__What to produce__. Could you print all the entries exactly?

__Data__.
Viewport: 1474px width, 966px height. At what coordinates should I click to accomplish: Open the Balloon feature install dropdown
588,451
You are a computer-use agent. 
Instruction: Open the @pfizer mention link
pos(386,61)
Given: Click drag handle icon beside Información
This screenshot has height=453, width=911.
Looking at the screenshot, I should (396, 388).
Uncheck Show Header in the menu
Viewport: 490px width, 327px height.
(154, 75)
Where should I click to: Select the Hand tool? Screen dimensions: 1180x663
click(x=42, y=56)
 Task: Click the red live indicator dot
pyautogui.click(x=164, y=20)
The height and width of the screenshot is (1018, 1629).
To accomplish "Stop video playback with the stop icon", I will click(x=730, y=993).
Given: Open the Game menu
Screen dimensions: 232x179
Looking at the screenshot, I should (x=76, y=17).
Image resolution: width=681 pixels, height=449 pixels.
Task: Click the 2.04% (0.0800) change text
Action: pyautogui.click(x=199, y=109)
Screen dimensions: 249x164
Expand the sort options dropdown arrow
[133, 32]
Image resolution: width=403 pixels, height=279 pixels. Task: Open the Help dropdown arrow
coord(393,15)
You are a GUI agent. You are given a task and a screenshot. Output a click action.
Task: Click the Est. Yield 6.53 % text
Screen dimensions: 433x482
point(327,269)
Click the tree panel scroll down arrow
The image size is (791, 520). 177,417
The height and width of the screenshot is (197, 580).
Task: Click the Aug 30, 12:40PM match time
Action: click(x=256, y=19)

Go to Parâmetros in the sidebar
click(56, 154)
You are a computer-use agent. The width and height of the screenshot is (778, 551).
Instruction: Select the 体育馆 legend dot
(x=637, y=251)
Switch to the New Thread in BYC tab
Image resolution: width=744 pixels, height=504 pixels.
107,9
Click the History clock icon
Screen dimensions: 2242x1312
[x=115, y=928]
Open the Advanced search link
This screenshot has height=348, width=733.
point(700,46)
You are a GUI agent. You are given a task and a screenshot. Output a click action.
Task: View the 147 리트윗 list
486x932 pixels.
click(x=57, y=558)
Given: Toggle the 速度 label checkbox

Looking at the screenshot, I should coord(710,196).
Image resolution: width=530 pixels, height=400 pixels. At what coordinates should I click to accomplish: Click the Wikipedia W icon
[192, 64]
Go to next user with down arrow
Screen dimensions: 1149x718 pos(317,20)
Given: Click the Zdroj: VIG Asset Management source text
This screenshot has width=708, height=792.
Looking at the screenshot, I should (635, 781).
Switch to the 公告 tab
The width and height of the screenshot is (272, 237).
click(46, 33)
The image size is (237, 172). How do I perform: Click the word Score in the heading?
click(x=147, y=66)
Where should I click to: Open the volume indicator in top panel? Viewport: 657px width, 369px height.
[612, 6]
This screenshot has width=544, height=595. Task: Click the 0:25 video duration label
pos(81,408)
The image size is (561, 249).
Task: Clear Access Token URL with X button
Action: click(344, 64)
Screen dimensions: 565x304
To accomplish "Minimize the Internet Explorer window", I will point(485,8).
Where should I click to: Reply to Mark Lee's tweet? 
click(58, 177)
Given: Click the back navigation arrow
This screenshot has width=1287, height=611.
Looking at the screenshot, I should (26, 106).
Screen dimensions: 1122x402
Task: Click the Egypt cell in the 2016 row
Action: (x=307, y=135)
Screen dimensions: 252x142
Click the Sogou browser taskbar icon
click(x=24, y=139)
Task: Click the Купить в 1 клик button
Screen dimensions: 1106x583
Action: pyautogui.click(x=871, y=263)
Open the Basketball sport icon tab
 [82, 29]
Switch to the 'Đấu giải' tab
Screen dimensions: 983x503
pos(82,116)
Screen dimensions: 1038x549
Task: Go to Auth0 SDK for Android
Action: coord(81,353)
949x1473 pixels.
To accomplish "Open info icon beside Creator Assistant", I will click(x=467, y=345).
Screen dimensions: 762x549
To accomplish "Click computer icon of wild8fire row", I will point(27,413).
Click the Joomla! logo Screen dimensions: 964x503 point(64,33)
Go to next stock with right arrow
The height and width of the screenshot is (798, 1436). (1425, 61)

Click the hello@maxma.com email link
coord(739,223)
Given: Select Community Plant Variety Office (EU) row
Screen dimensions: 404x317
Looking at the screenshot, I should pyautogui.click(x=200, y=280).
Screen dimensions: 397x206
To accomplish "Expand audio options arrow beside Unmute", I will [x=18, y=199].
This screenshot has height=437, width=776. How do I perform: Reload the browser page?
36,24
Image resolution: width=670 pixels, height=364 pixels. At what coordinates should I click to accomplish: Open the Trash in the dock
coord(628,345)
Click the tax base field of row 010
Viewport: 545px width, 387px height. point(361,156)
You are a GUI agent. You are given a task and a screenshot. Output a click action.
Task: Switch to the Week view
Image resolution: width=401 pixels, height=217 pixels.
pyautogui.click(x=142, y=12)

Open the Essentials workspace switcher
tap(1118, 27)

__Task output__.
Viewport: 1474px width, 966px height. At what coordinates should I click to accomplish: Open the Balloon feature install dropdown
588,451
You are a computer-use agent. 
Instruction: Open the @pfizer mention link
pos(386,61)
Given: Click drag handle icon beside Información
This screenshot has height=453, width=911.
Looking at the screenshot, I should (396, 388).
Uncheck Show Header in the menu
Viewport: 490px width, 327px height.
(154, 75)
Where should I click to: Select the Hand tool? Screen dimensions: 1180x663
click(x=42, y=56)
 Task: Click the red live indicator dot
pyautogui.click(x=164, y=20)
The height and width of the screenshot is (1018, 1629).
To accomplish "Stop video playback with the stop icon", I will click(x=730, y=993).
Given: Open the Game menu
Screen dimensions: 232x179
Looking at the screenshot, I should (x=76, y=17).
Image resolution: width=681 pixels, height=449 pixels.
Task: Click the 2.04% (0.0800) change text
Action: pyautogui.click(x=199, y=109)
Screen dimensions: 249x164
Expand the sort options dropdown arrow
[133, 32]
Image resolution: width=403 pixels, height=279 pixels. Task: Open the Help dropdown arrow
coord(393,15)
You are a GUI agent. You are given a task and a screenshot. Output a click action.
Task: Click the Est. Yield 6.53 % text
Screen dimensions: 433x482
point(327,269)
Click the tree panel scroll down arrow
The image size is (791, 520). 177,417
The height and width of the screenshot is (197, 580).
Task: Click the Aug 30, 12:40PM match time
Action: click(x=256, y=19)

Go to Parâmetros in the sidebar
click(56, 154)
You are a computer-use agent. The width and height of the screenshot is (778, 551).
Instruction: Select the 体育馆 legend dot
(x=637, y=251)
Switch to the New Thread in BYC tab
Image resolution: width=744 pixels, height=504 pixels.
107,9
Click the History clock icon
Screen dimensions: 2242x1312
[x=115, y=928]
Open the Advanced search link
This screenshot has height=348, width=733.
point(700,46)
You are a GUI agent. You are given a task and a screenshot. Output a click action.
Task: View the 147 리트윗 list
486x932 pixels.
click(x=57, y=558)
Given: Toggle the 速度 label checkbox

Looking at the screenshot, I should coord(710,196).
Image resolution: width=530 pixels, height=400 pixels. At what coordinates should I click to accomplish: Click the Wikipedia W icon
[192, 64]
Go to next user with down arrow
Screen dimensions: 1149x718 pos(317,20)
Given: Click the Zdroj: VIG Asset Management source text
This screenshot has width=708, height=792.
Looking at the screenshot, I should (635, 781).
Switch to the 公告 tab
The width and height of the screenshot is (272, 237).
click(46, 33)
The image size is (237, 172). How do I perform: Click the word Score in the heading?
click(x=147, y=66)
Where should I click to: Open the volume indicator in top panel? Viewport: 657px width, 369px height.
[612, 6]
This screenshot has width=544, height=595. Task: Click the 0:25 video duration label
pos(81,408)
The image size is (561, 249).
Task: Clear Access Token URL with X button
Action: click(344, 64)
Screen dimensions: 565x304
To accomplish "Minimize the Internet Explorer window", I will point(485,8).
Where should I click to: Reply to Mark Lee's tweet? 
click(58, 177)
Given: Click the back navigation arrow
This screenshot has width=1287, height=611.
Looking at the screenshot, I should (26, 106).
Screen dimensions: 1122x402
Task: Click the Egypt cell in the 2016 row
Action: (x=307, y=135)
Screen dimensions: 252x142
Click the Sogou browser taskbar icon
click(x=24, y=139)
Task: Click the Купить в 1 клик button
Screen dimensions: 1106x583
Action: pyautogui.click(x=871, y=263)
Open the Basketball sport icon tab
 [82, 29]
Switch to the 'Đấu giải' tab
Screen dimensions: 983x503
pos(82,116)
Screen dimensions: 1038x549
Task: Go to Auth0 SDK for Android
Action: coord(81,353)
949x1473 pixels.
To accomplish "Open info icon beside Creator Assistant", I will click(x=467, y=345).
Screen dimensions: 762x549
To accomplish "Click computer icon of wild8fire row", I will point(27,413).
Click the Joomla! logo Screen dimensions: 964x503 point(64,33)
Go to next stock with right arrow
The height and width of the screenshot is (798, 1436). (1425, 61)

Click the hello@maxma.com email link
coord(739,223)
Given: Select Community Plant Variety Office (EU) row
Screen dimensions: 404x317
Looking at the screenshot, I should pyautogui.click(x=200, y=280).
Screen dimensions: 397x206
To accomplish "Expand audio options arrow beside Unmute", I will [x=18, y=199].
This screenshot has height=437, width=776. How do I perform: Reload the browser page?
36,24
Image resolution: width=670 pixels, height=364 pixels. At what coordinates should I click to accomplish: Open the Trash in the dock
coord(628,345)
Click the tax base field of row 010
Viewport: 545px width, 387px height. point(361,156)
You are a GUI agent. You are given a task and a screenshot. Output a click action.
Task: Switch to the Week view
Image resolution: width=401 pixels, height=217 pixels.
pyautogui.click(x=142, y=12)

Open the Essentials workspace switcher
tap(1118, 27)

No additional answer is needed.